Experimental sound artist R. Weis creates otherworldly sonic compositions from everyday materials.

 

The cyclical thrumming of a pot lid wobbling in its base. The susurrus of paper against paper. A wad of tape. A bird.

These are the sounds of everyday life — potentially forgotten or unnoticed and often unheard. Unless you’re R. Weis. If you’re R. Weis, these sounds are the key to unlocking the mystery of the mundane.

Weis is an experimental sound artist who has spent the last three decades sampling and manipulating the humdrum of daily life into extraordinary compositions. His source materials range from Tupperware to squeak toys to his friend’s African grey parrot.

“I try not to make anything perfect,” says Weis. “In the early days, I was trying to make the perfect sample. Now that’s not interesting to me. The messy samples are the interesting ones, because they have all kinds of things going on in them that you don’t discover until you hear them slowed down or you hear them again and again — and you realize, oh, there’s a musical pattern in there.”

Robert Weis was a weirdo who outgrew the Pittsburgh weirdo scene in the early 1980s.
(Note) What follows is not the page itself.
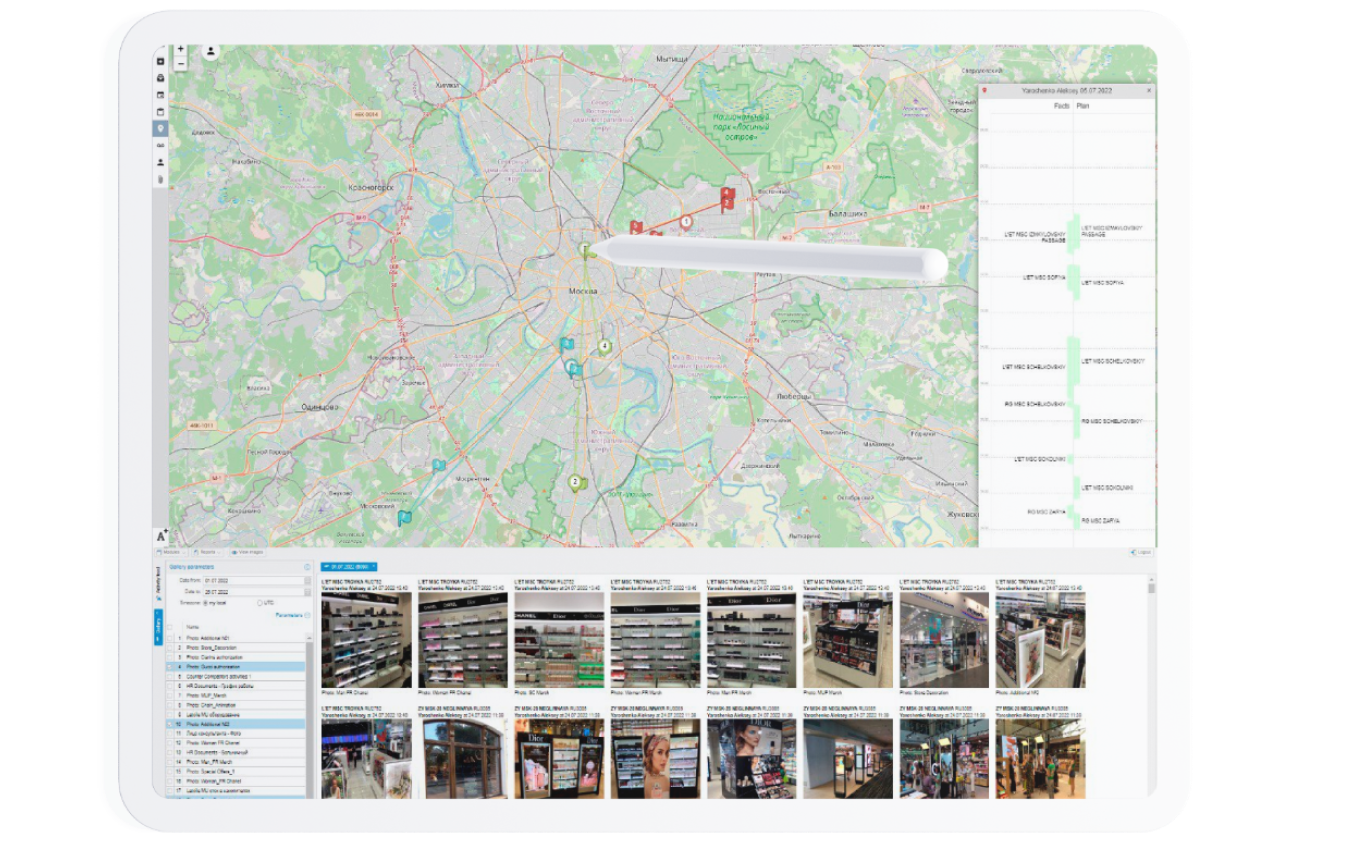Click the View images button
Image resolution: width=1372 pixels, height=847 pixels.
coord(247,552)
A Jeannette native, he relocated to New York in 1982 and entrenched himself in the avant-garde of pre-Giuliani Manhattan. At the time, he was writing poetry and monologues; he eventually swapped those autobiographical pieces for experiments in sonic manipulation.

“In my poetry, I thought of words as little packages of sound,” says Weis. “So I thought, well, why not just start working with little packages of sound.”
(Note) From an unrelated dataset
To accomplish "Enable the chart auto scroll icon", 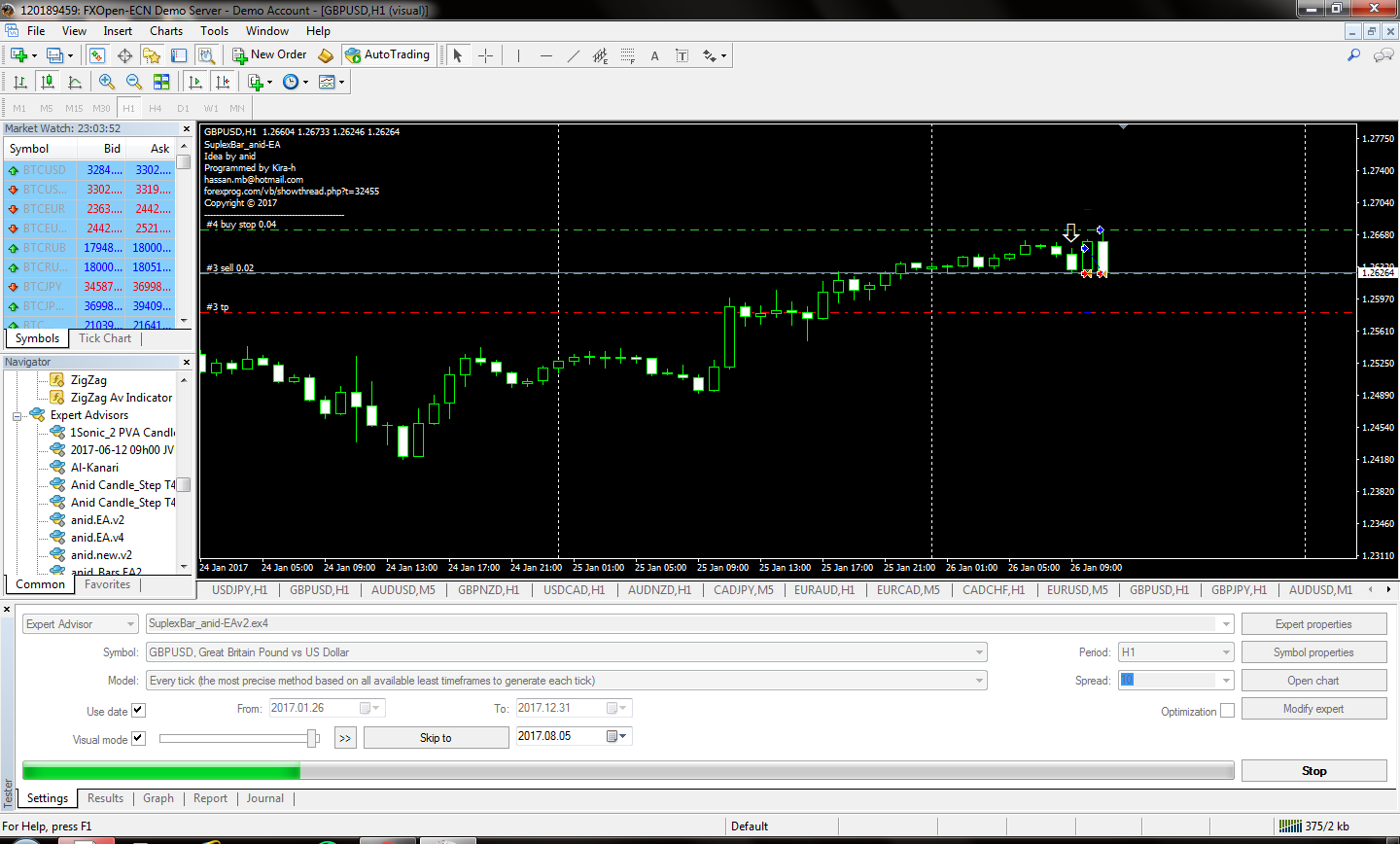I will point(195,82).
He lived and worked in New York for 16 years, then a few in California, building a composition based on the structure of DNA and scoring pieces to accompany choreography and art installations. In 2003, he composed “Dog Choir,” his first canine collaboration, for an exhibition in Paris.  “Dog Choir” prompted a realization: when listeners could easily contextualize the source of his samples, they understood his compositions more easily.

This revelation led Weis from the esoteric to the commonplace. He returned to Pittsburgh in 2006 and released three albums of compositions made from the familiar; one features sounds heard in his former Mexican War Streets home (he now lives in the northern suburbs), while another features the singing of the aforementioned parrot alongside the thunking of a dropped paperback.

Weis’ newest project, “Glass in Your Ear,” narrows that focus to just one source: glass. Inspired by a yard cleanup, the often hypnotic EP is composed of sounds made from shards being tossed against one another as well as a glass bell with a glass tongue. The glass can sound as if it’s growling, but it can also sound like an interstellar message from extraterrestrials. It can be staccato and percussive, or almost feral.

“The sounds point me in a direction. You can change the sounds a little bit here and there … I have to follow what the sounds will give me. Sometimes they give me something pretty … for the most part it’s intellectual.”

Weis doesn’t perform live. He likens his compositions to paintings, coming together slowly, with time and consideration adding depth. “It’s not something that I do spontaneously. It’s something that gets built up and layered and assembled over time … This is what I’ve been doing for 30 years, and I want to explore it as deeply as I can and put out the best quality work that I can.”